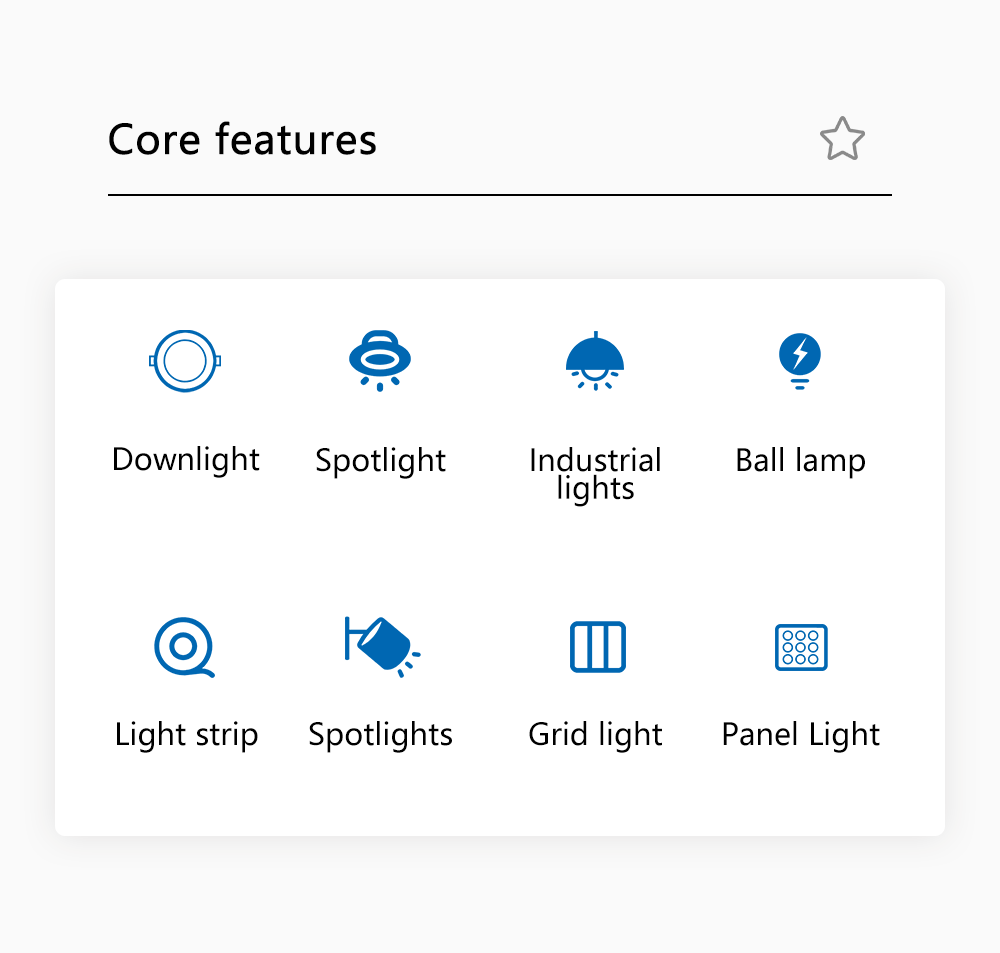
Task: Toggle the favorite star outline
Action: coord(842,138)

---

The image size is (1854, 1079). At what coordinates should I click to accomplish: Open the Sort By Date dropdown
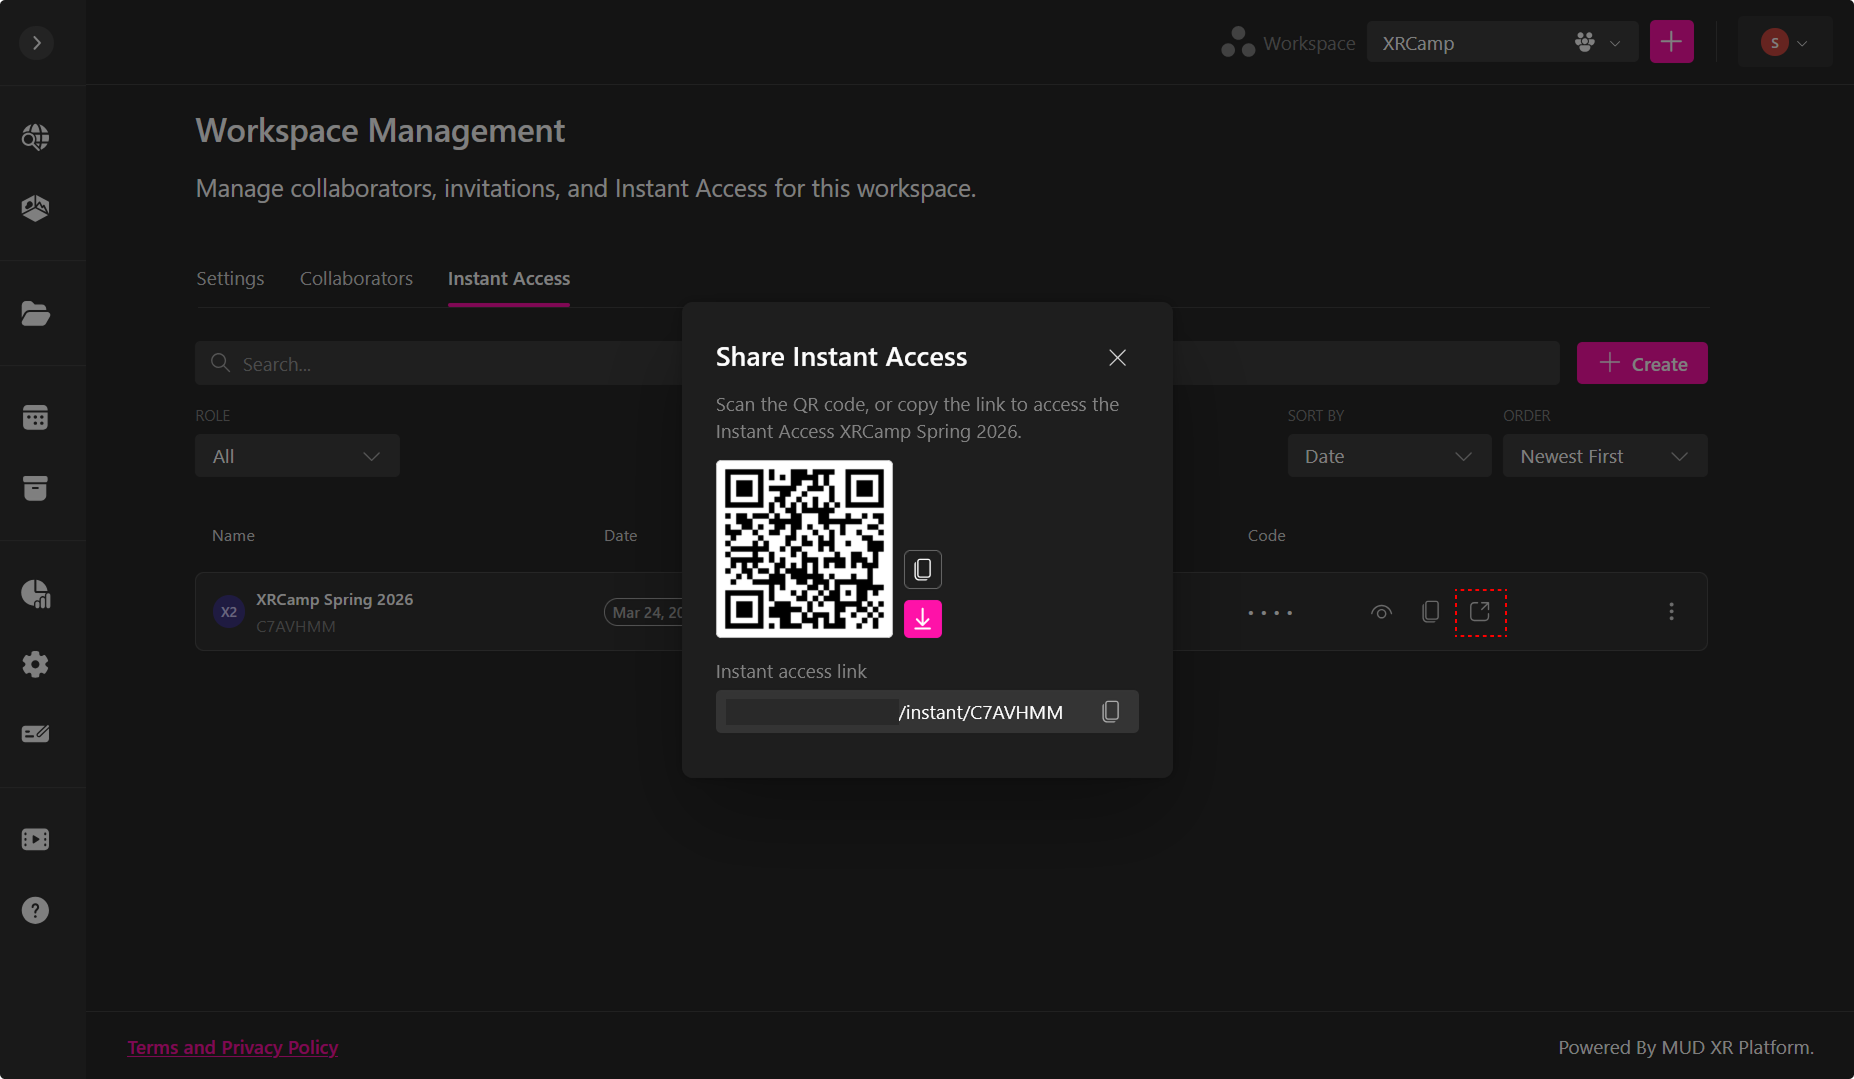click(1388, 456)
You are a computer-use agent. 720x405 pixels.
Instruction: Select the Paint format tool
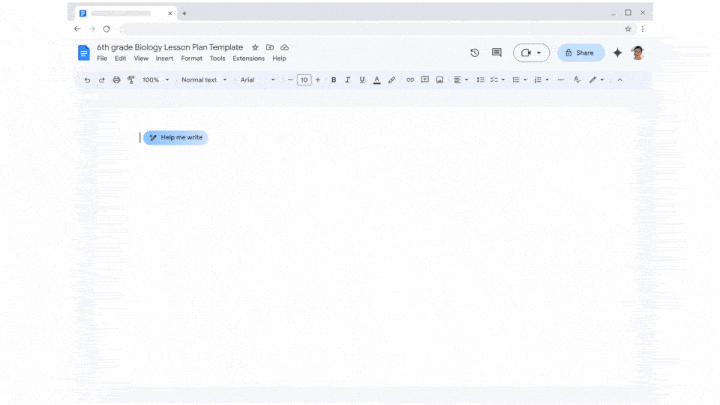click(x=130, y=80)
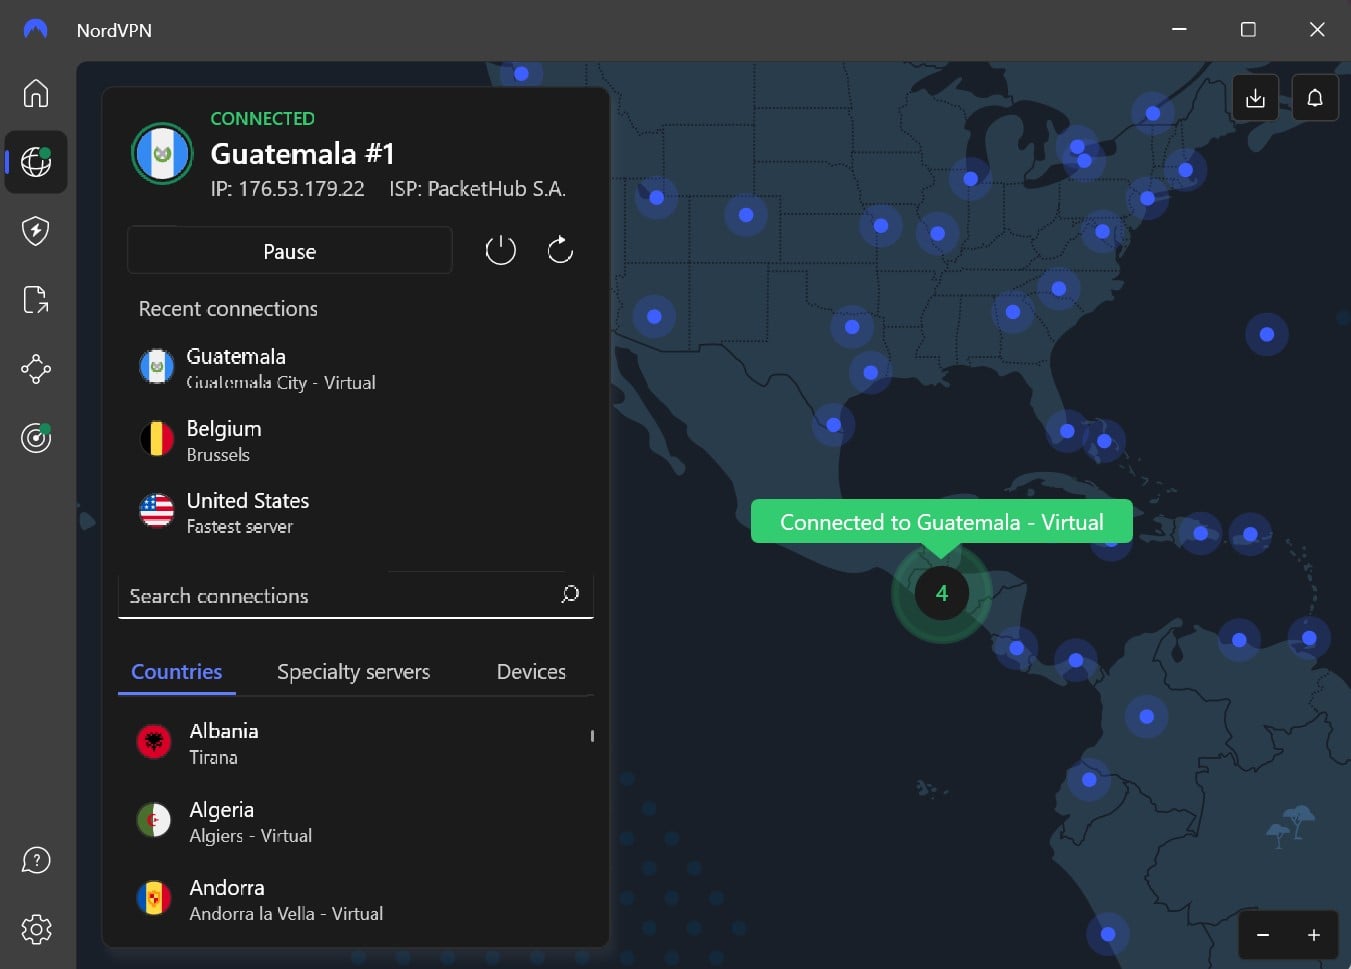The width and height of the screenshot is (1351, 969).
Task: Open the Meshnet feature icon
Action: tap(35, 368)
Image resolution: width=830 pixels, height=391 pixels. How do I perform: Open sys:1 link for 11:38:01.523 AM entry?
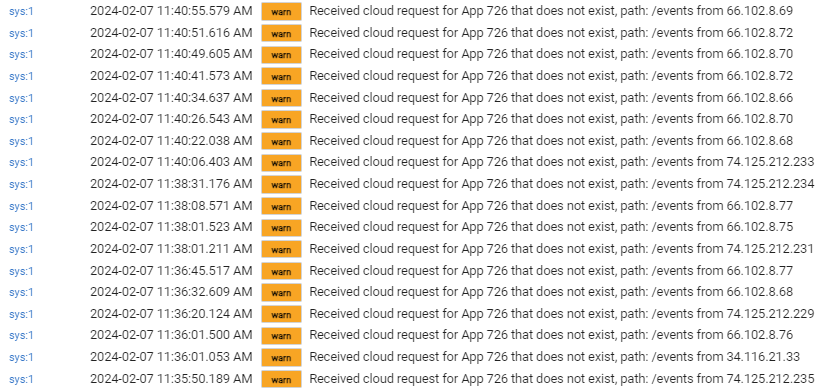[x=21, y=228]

## [To do]
Can you convert the stretch of the listing from the line containing "Image resolution: width=830" through the line containing "[x=21, y=228]" into a numbered list, skipping blank lines and leaving out the pictures?

## [The result]
1. Image resolution: width=830 pixels, height=391 pixels. How do I perform: Open sys:1 link for 11:38:01.523 AM entry?
2. [x=21, y=228]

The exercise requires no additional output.